Our Priorities and Values

Each one who follows Jesus is called to be his disciple. Being a disciple means living a lifestyle of following what Jesus taught, modeled, and believed. It’s a costly way of living, but it’s an abundant life. That lifestyle involves:

  • Worship: using your words and actions to show God his upmost worth in our lives. We will gather each week to do so together.
  • Communion: By taking communion together, we relive the story that unites us as Christians, the death and resurrection of Jesus. Communion reminds us of our identity and mission as those who follow Jesus.
  • Liturgy: Living a rhythm of prayers and acts of worship.
  • Life Together as Oikos: Oikos is an ancient Greek word for an extended household. Early Christians lived life together as extended households on a mission to share the good news of Jesus with their communities and to live life together, sharing the things of their lives.
  • Mission: In Genesis 11, God starts to reveal his grand mission to bless all the people groups of earth. The “blessing” part of this plan involves God tangibly blessing our current lives and to reconcile us to God after we die. The church is God’s chosen agent for blessing all people groups, so God’s mission is why we are the church and our ultimate role as the church.
  • Sabbath: God wants to give us in six days what we need for all seven days of a week, so we make sure we have a period of rest (no work) built into our schedule. During our Sabbath breaks we pray and we play, doing things that give us life
  • The 5 ministry gifts of Ephesians 4: Each one of us has a gift for use in the church. Thus we all have a role in the church and there is no room for passive involvement. These gifts mean we are one of these
    • Apostles—”sent ones”, starters, initiators, pioneers
    • Prophets—those who forth-tell truth, usually questioning the status quo
    • Evangelists—those who love to tell their story
    • Pastors—those who care for groups, wanting and working to take them to the next level
    • Teachers—Those who love to impart knowledge (and learn more so they can impart more)

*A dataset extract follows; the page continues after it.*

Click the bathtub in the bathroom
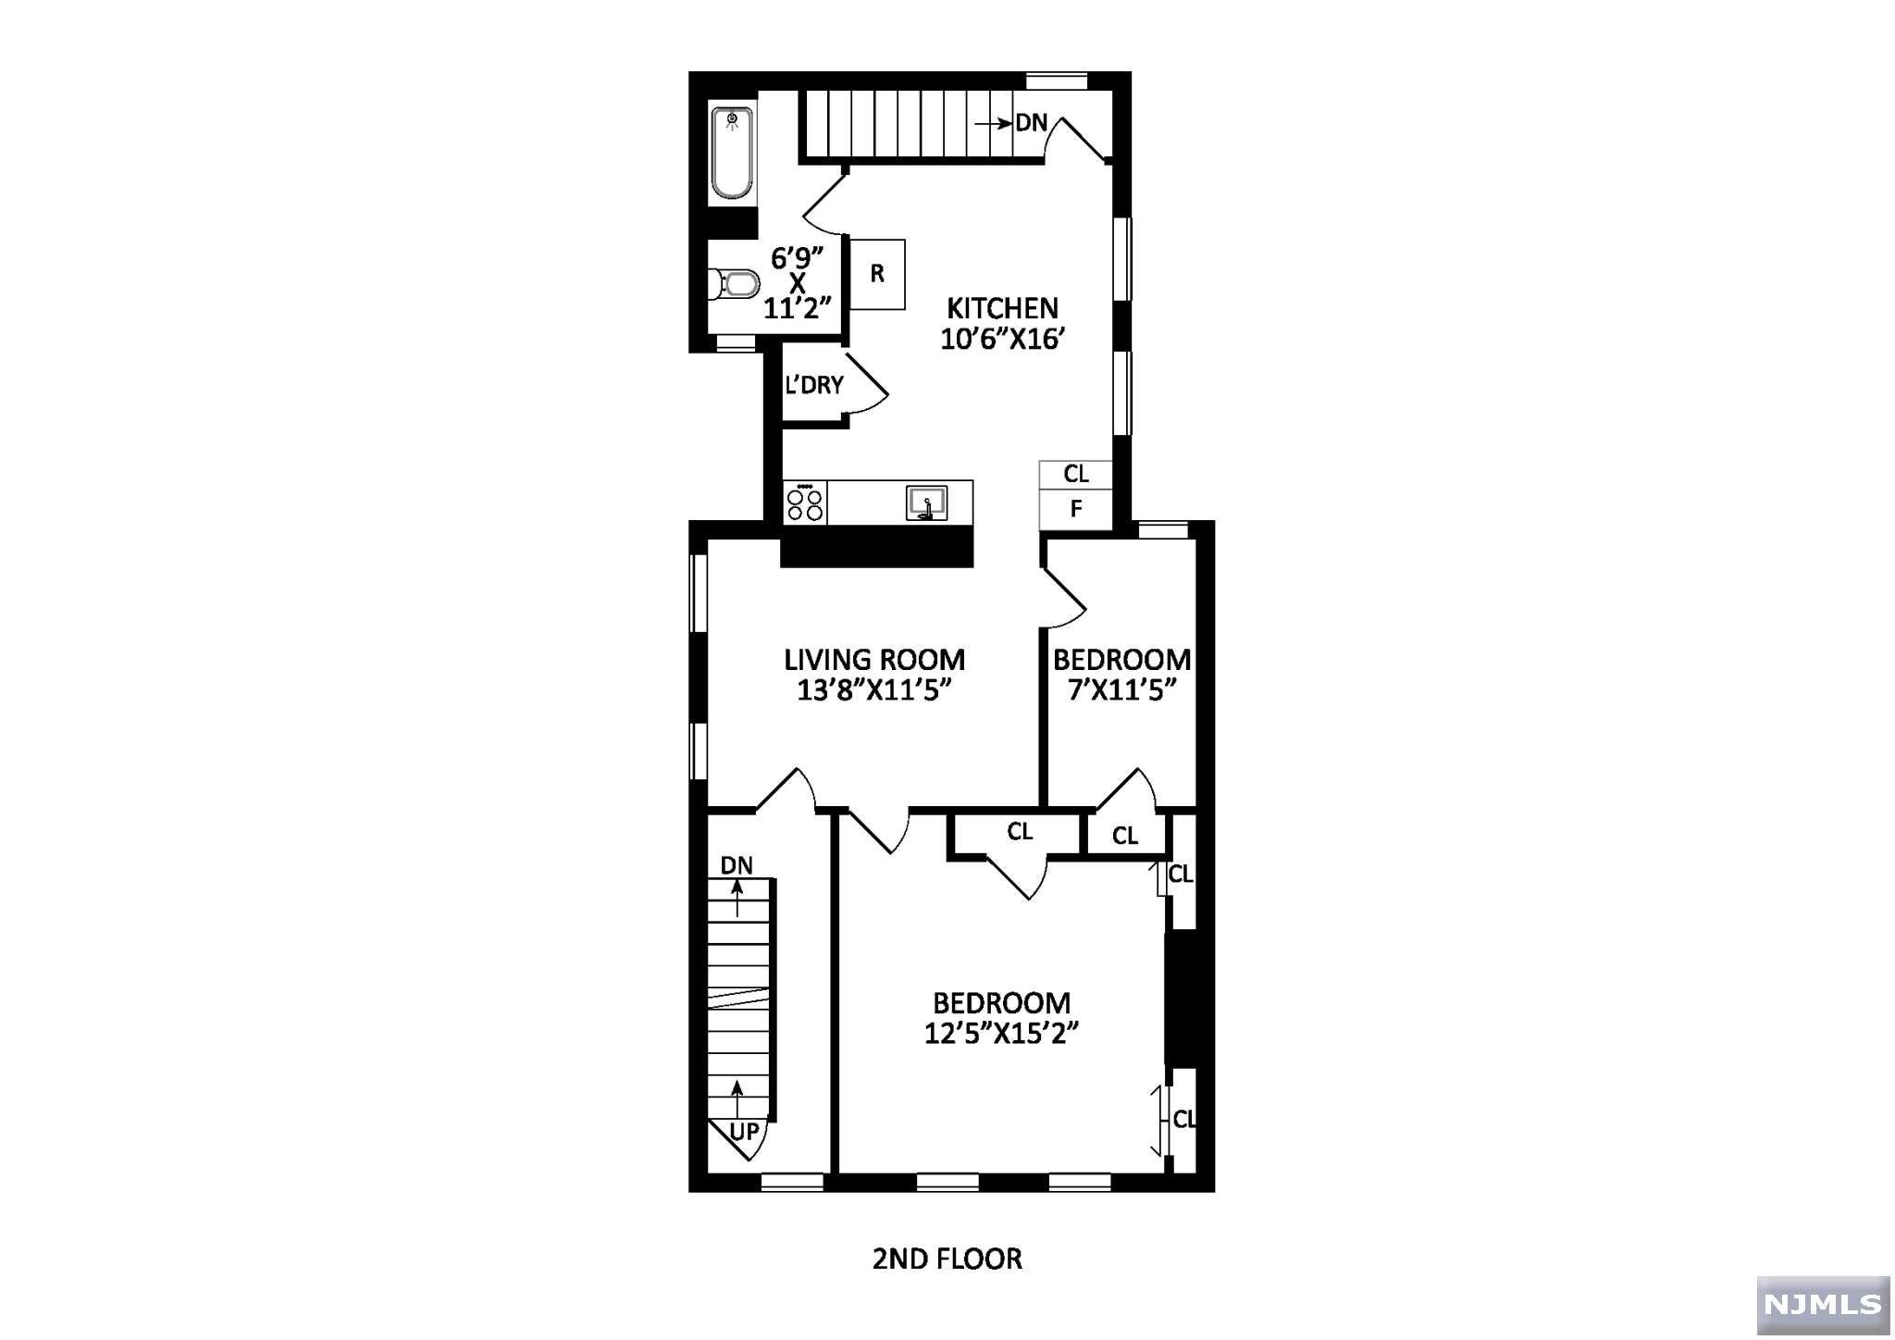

Our Statement of Faith: The Nicene Creed

As Scot McKnight illustrates in King Jesus Gospel, our creeds are intrinsically linked to the full gospel. What do we at Epiphany believe? It’s this:

We believe in one God, the Father Almighty, the maker of heaven and earth, of things visible and invisible. And in one Lord Jesus Christ, the Son of God, the begotten of God the Father, the Only-begotten, that is of the essence of the Father. God of God, Light of Light, true God of true God, begotten and not made; of the very same nature of the Father, by Whom all things came into being, in heaven and on earth, visible and invisible. Who for us humanity and for our salvation came down from heaven, was incarnate, was made human, was born perfectly of the holy virgin Mary by the Holy Spirit. By whom He took body, soul, and mind, and everything that is in man, truly and not in semblance. He suffered, was crucified, was buried, rose again on the third day, ascended into heaven with the same body, [and] sat at the right hand of the Father. He is to come with the same body and with the glory of the Father, to judge the living and the dead; of His kingdom there is no end. We believe in the Holy Spirit, in the uncreated and the perfect; Who spoke through the Law, prophets, and Gospels; Who came down upon the Jordan, preached through the apostles, and lived in the saints. We believe also in only One, Universal, Apostolic, and [Holy] Church; in one baptism in repentance, for the remission, and forgiveness of sins; and in the resurrection of the dead, in the everlasting judgement of souls and bodies, and the Kingdom of Heaven and in the everlasting life.